■ TRY IT ■
Print every line below exactly. Skip the pictures.

■ DATA RECORDS ■
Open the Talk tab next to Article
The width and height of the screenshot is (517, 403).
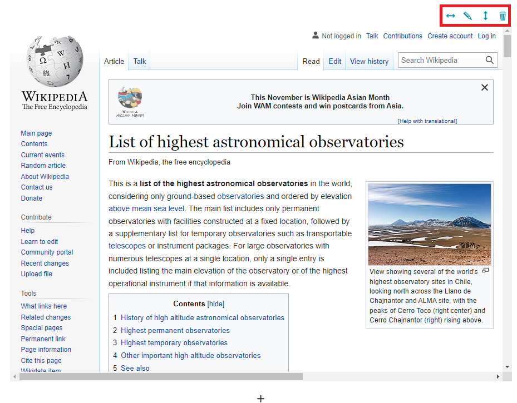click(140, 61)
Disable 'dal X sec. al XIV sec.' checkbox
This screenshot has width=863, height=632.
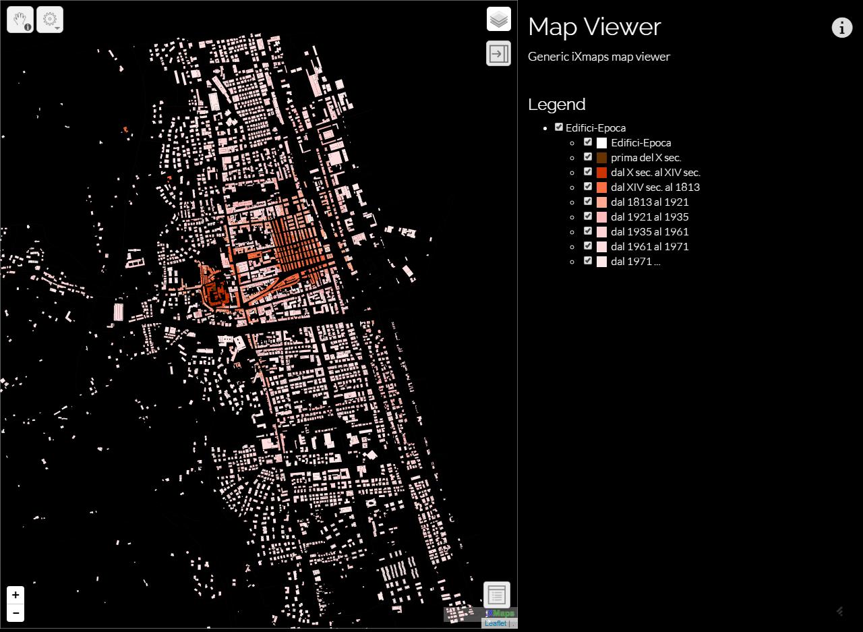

■ RESPONSE TO THIS EXERCISE ■
Open the Talk tab next to Article
The width and height of the screenshot is (517, 403).
click(140, 61)
Disable 'dal X sec. al XIV sec.' checkbox
This screenshot has width=863, height=632.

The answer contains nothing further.